Retype the records exactly.

Source data:
────

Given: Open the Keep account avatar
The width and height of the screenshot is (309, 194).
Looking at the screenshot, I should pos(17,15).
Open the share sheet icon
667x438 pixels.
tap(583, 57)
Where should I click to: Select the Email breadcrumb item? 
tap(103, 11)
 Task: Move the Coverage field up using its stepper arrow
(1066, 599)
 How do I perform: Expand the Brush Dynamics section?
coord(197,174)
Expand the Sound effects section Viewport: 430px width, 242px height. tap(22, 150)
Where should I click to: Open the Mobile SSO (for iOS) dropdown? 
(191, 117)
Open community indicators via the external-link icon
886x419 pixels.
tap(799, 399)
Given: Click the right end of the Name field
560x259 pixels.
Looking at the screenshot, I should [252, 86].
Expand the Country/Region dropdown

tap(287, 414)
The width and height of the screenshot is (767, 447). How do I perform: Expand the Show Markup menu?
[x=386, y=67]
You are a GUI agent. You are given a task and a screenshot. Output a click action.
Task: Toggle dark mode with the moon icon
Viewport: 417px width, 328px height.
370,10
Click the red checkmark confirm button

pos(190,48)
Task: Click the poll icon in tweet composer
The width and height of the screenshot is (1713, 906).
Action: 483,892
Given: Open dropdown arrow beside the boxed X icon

────

§ Response to the task
Given: Open the Keep account avatar
The width and height of the screenshot is (309, 194).
Looking at the screenshot, I should pos(17,15).
Open the share sheet icon
667x438 pixels.
tap(583, 57)
Where should I click to: Select the Email breadcrumb item? 
tap(103, 11)
 Task: Move the Coverage field up using its stepper arrow
(1066, 599)
 How do I perform: Expand the Brush Dynamics section?
coord(197,174)
Expand the Sound effects section Viewport: 430px width, 242px height. tap(22, 150)
Where should I click to: Open the Mobile SSO (for iOS) dropdown? 
(191, 117)
Open community indicators via the external-link icon
886x419 pixels.
tap(799, 399)
Given: Click the right end of the Name field
560x259 pixels.
Looking at the screenshot, I should [252, 86].
Expand the Country/Region dropdown

tap(287, 414)
The width and height of the screenshot is (767, 447). How do I perform: Expand the Show Markup menu?
[x=386, y=67]
You are a GUI agent. You are given a task and a screenshot. Output a click action.
Task: Toggle dark mode with the moon icon
Viewport: 417px width, 328px height.
370,10
Click the red checkmark confirm button

pos(190,48)
Task: Click the poll icon in tweet composer
The width and height of the screenshot is (1713, 906).
Action: 483,892
Given: Open dropdown arrow beside the boxed X icon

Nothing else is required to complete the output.